Coleosoma octomaculatum is a species of spider in the family Theridiidae. It is native to East Asia and has been introduced to New Zealand.

==Etymology==
The species name octomaculatum is derived from Latin octo (eight) and maculatum (spotted), referring to the eight spots visible on the female's opisthosoma.

==Taxonomy==
The species was originally described by Wilhelm Bösenberg and Embrik Strand in 1906 as Theridion octomaculatum. It was later transferred to the genus Coleosoma by Yoshida in 1982, then to Chrysso by the same author in 2009, before being returned to Coleosoma by Sirvid and Fitzgerald in 2016. The transfer back to Coleosoma was based on the presence of a sheathed anteroventral portion of the male opisthosoma and similarity of male palp morphology.
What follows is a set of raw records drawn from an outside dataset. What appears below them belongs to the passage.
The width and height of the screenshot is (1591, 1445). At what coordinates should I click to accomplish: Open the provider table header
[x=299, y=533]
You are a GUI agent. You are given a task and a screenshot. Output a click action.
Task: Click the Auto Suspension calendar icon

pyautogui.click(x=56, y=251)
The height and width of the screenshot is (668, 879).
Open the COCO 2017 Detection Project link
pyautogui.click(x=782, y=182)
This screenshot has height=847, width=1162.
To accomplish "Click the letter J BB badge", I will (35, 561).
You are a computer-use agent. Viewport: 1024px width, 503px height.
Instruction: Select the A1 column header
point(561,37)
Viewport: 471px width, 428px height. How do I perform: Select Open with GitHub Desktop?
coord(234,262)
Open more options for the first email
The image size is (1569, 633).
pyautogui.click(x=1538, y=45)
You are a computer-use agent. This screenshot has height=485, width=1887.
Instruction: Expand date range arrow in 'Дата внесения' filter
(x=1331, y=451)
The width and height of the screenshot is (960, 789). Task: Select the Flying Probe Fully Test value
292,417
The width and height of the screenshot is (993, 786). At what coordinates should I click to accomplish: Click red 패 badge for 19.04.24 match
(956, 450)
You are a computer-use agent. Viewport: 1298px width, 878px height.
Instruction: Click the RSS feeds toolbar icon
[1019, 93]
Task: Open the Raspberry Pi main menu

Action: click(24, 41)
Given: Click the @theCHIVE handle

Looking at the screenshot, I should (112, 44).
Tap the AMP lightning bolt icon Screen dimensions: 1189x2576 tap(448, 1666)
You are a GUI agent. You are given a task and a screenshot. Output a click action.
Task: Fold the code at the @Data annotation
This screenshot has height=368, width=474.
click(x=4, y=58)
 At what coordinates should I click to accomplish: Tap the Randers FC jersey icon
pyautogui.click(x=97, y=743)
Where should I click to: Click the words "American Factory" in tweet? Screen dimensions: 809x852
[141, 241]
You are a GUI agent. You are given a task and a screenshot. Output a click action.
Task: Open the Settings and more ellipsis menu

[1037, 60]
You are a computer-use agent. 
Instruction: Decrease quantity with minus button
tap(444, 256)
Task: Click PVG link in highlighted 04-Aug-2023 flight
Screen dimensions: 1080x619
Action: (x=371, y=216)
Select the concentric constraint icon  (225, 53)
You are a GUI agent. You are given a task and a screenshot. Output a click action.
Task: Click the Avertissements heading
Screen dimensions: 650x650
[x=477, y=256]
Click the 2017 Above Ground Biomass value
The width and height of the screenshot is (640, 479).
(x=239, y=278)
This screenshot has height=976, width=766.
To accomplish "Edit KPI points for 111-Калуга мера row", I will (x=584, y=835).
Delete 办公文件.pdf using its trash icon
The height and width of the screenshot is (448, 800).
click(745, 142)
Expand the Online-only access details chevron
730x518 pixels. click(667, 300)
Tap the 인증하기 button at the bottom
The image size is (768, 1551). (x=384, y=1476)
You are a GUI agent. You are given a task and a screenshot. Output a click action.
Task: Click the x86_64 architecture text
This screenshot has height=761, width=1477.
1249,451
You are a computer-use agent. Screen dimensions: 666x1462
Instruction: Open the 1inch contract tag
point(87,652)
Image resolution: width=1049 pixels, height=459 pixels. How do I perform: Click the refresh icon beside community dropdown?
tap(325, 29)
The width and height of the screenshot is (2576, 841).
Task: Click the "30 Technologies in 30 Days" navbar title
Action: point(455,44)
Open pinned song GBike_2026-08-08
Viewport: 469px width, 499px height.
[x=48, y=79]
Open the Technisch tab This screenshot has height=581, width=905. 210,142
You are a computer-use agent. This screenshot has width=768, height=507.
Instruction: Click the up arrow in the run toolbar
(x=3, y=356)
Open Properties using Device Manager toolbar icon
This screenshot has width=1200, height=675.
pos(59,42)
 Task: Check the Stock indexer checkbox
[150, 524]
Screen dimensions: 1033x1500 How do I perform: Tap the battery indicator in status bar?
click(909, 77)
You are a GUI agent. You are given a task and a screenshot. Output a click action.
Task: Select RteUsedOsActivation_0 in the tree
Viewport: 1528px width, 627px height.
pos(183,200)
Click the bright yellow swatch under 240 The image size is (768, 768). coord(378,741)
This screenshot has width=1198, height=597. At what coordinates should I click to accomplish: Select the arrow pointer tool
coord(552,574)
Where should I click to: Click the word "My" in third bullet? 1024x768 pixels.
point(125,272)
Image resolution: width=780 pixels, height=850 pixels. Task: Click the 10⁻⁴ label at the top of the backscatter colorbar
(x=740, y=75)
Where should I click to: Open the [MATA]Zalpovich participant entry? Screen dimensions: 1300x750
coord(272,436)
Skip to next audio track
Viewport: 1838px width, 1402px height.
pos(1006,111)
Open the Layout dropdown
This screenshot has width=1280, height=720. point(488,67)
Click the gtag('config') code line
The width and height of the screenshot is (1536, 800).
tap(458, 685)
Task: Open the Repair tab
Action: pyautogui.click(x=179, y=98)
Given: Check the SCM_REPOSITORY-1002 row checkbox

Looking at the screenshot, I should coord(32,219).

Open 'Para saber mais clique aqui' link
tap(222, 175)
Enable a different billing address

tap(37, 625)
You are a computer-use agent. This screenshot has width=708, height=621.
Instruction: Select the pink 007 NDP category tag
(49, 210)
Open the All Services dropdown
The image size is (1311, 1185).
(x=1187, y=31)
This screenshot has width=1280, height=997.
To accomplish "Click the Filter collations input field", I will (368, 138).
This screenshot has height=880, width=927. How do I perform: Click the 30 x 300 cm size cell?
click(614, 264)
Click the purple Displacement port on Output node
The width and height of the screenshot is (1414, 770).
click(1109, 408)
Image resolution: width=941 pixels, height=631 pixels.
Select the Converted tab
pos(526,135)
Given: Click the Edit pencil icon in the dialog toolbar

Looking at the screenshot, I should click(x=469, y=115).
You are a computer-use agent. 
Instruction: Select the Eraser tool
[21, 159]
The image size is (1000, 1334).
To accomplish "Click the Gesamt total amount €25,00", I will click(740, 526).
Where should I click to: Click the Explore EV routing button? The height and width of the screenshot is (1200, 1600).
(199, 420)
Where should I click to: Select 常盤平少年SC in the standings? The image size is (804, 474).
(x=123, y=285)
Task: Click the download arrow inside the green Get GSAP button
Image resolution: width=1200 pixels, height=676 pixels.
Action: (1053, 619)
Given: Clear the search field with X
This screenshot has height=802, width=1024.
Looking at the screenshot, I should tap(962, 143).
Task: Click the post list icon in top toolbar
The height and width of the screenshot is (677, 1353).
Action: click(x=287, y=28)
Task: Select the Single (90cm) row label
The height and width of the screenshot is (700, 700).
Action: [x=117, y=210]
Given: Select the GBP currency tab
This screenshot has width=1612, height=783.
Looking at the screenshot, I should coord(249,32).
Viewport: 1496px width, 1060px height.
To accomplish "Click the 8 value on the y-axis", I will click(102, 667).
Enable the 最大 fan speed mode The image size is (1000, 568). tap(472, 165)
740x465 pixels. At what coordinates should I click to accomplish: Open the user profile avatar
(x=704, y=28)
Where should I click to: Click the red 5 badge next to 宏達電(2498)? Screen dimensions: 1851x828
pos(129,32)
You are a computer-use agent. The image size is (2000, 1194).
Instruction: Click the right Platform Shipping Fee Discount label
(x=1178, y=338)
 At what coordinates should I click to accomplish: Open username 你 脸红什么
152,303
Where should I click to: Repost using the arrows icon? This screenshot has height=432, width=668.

Sirvid and Fitzgerald suggest that C. octomaculatum belongs to a "floridanum group" within Coleosoma, characterized by a more strongly sclerotized epigyne with distinct vulva, short copulatory ducts, large spermathecae, and an embolus spiral forming a half circle, in contrast to the "blandum group" which has weakly sclerotized epigynes and embolus spirals forming almost complete circles.

==Distribution==
C. octomaculatum is native to China, Korea, Taiwan, and Japan. It was first recorded from New Zealand in 2016, where numerous specimens collected between 1996 and 2007 suggest it has become established as an introduced species. The species is also recorded from the Philippines.

==Habitat==
The species is frequently found in high humidity environments such as rice fields and watersides. It has been collected from various habitats including vegetation and dead leaves.

==Description==

C. octomaculatum is a small spider with females measuring 2.0–3.0 mm in body length and males about 2.0 mm.

===Female===
The female has a round carapace that is longer than wide, with a turbid yellow coloration. The head region is slightly elevated, while the thoracic region displays blackish brown bands at the middle and both sides. Eight small eyes are arranged on black eye tubercles in two rows. The chelicerae have small teeth or no teeth. The Opisthosoma is oval and longer than wide, with a turbid yellow dorsum featuring four pairs of black spots on each side – the characteristic feature that gives the species its name. The epigyne has a longitudinal dark midline at the center, with a pair of oval spermathecae above the midline.

===Male===
Males are similar to females but smaller, with a darker body coloration and longer, well-developed legs. The abdomen is cylindrical with a dorsum displaying three pairs of long and short black stripes on each side. Males have an enlarged epigastric region and distinctive pedipalps with complex structures including an embolus with a broad base and pointed tip.

==Behavior==
Females carry their egg sacs attached to the spinnerets and supported by one hind leg, which is an unusual habit within the Theridiidae family. Egg sacs contain 7–19 eggs or hatchlings, with an average of around 10 eggs per sac.